_Work instructions_. Return the lines of the records verbatim, beginning at the line that contains "The height and width of the screenshot is (822, 938)." and ending after the line that contains "Action: (x=607, y=332)". Leave the pictures out of your answer.
--- BEGIN Records for processing ---
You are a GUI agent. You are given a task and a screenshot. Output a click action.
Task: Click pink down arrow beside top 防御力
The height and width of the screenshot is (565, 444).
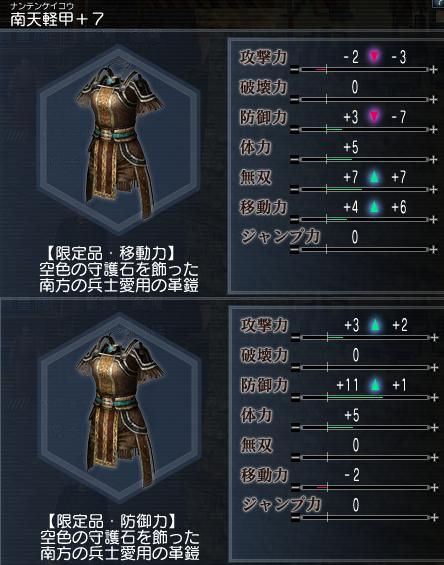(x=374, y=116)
--- END Records for processing ---
--- BEGIN Records for processing ---
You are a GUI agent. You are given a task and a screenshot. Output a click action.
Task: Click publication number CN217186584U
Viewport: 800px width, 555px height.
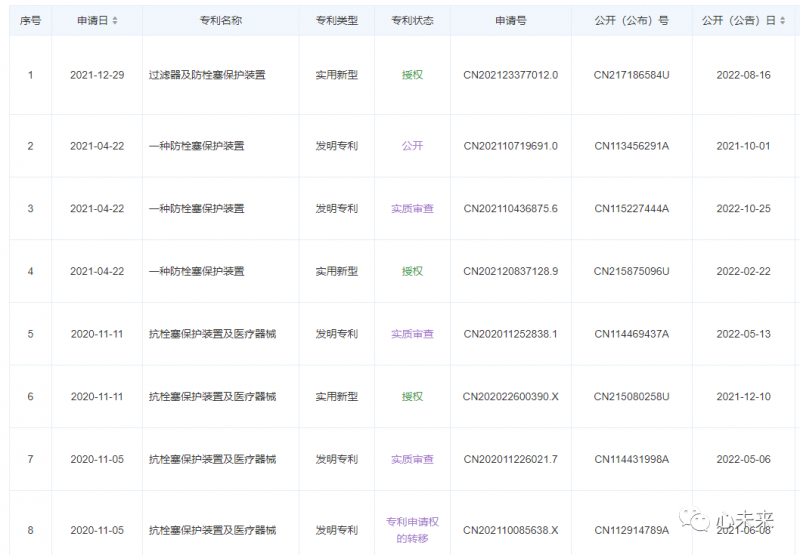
--- END Records for processing ---
--- BEGIN Records for processing ---
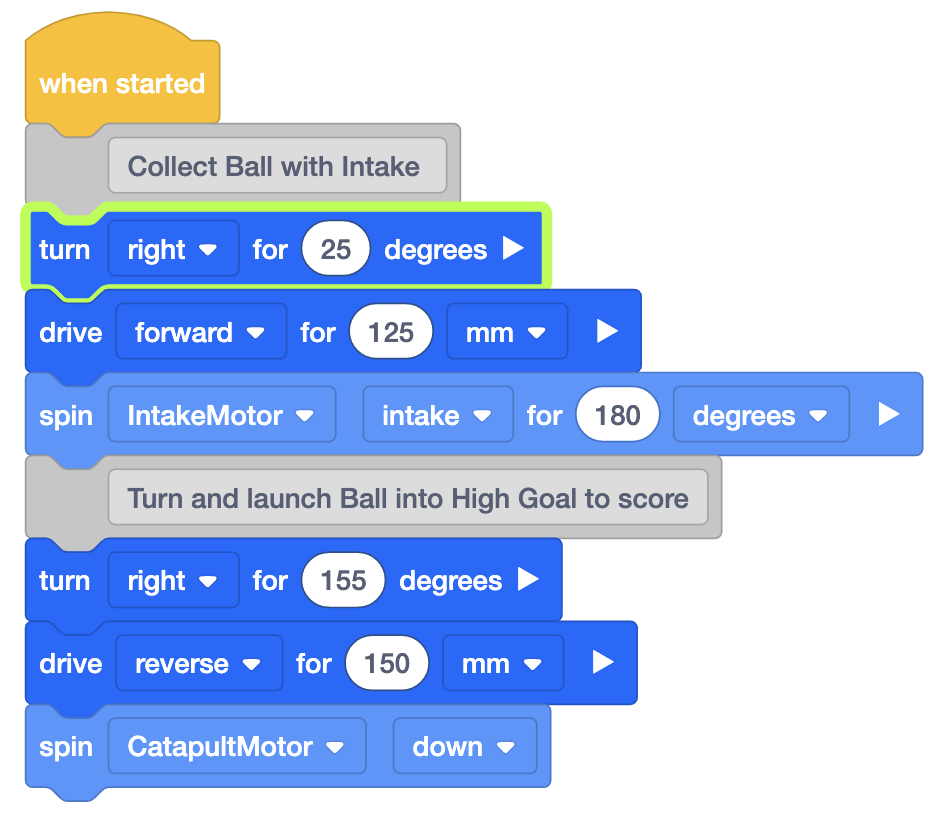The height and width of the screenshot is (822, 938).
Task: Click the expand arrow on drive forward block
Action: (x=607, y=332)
--- END Records for processing ---
_The reply_.
The height and width of the screenshot is (822, 938).
Task: Click the expand arrow on drive forward block
Action: (x=607, y=332)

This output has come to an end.